In either case, it is best to form the carbon thin film under conditions that allow a dense structure to be obtained.
Range of 10,000 people, preferred heathers are 100 to 100 people
0 people is optimal.

If the thickness of the carbon thin film is less than 100A, it becomes a discontinuous film and does not play its role as a protective film, which is undesirable.If it is thicker than 1G000, internal stress becomes large and it tends to peel off, resulting in poor durability. This is not preferable because it takes a long time to form a film.

A corrosion resistance test was conducted on the magneto-optical recording medium formed in the above practical example. The corrosion test was conducted by leaving the sample in an environment with a temperature of 60° C. and a humidity of 95%.

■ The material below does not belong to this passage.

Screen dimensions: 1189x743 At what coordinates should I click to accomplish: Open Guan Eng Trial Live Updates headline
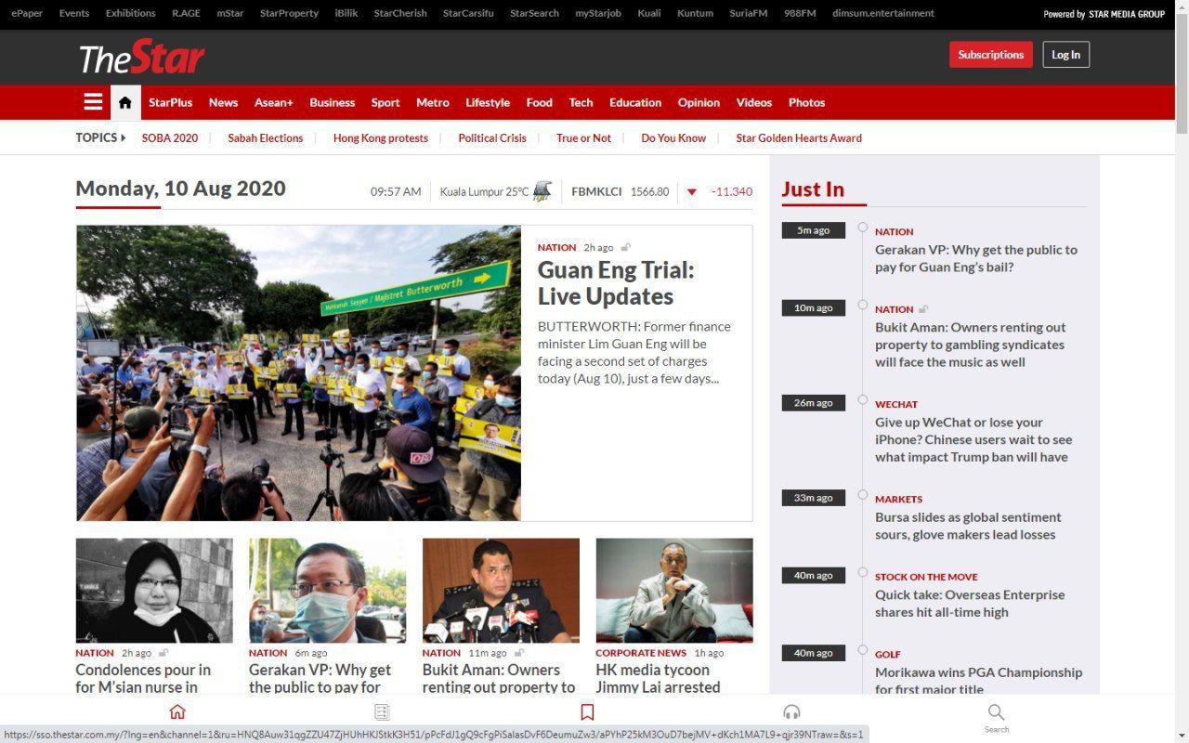coord(615,283)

The presence or absence of corrosion was determined by observing the surface of the magneto-optical recording medium using an optical microscope. In addition, as comparative samples, one with the structure shown in FIG. 2 without any protective film (Comparative Example 1), and one with the structure shown in FIG. 3 using Si02 as a protective film (Comparative Example 2) were used. The results of the corrosion test are shown in Table 1.

Table 1 The gist of the present invention is a magneto-optical recording medium 1 consisting of a magnetic thin film that exerts a magnetic anisotropic force in the direction perpendicular to the substrate and the film surface, and a carbon protective film having a dense structure. It also makes it possible to prevent the permeation of moisture. Therefore, it is possible to adopt various configurations without departing from this spirit. For example, in order to emphasize the Kerr effect, a dielectric film is sandwiched between the substrate 1 and the magnetic thin film 2 shown in FIG.
It is also possible to have a configuration in which a reflective film or a dielectric film and a reflective film are sandwiched between .

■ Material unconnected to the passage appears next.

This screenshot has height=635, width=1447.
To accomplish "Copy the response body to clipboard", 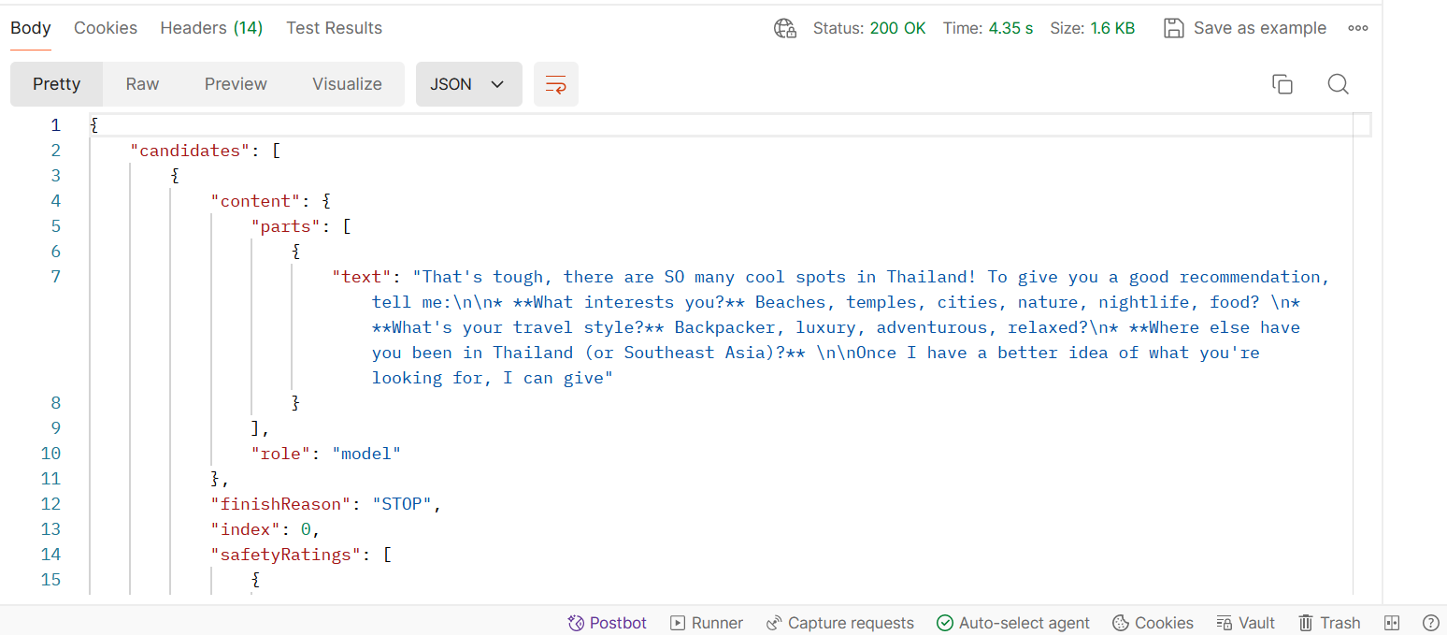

[Effects of the Invention] According to the present invention, since the carbon protective film has a dense structure, it prevents oxidation and corrosion of a magnetic thin film having magnetic anisotropy perpendicular to the film surface, and stabilizes recording characteristics. The advantage is that the carbon film can easily increase the temperature of the magnetic thin film because it is a material with high light absorption, and that thermal energy can be used efficiently.

[Brief explanation of the drawing]

FIG. 1 is a sectional view showing an embodiment of the present invention. Figure 2,
Fig. 3 is a cross-sectional view showing a conventional example, in which 1: substrate, 2: magnetic thin film, 3: carbon protective film, 3''
: Indicates a protective film. Figure 1 Rate 2 Figure Star 3 Figure

Claims (1)

[Claims] (1) A magneto-optical recording medium comprising a magnetic thin film formed on a substrate, characterized in that a carbon film is formed as a protective film on the magnetic thin film.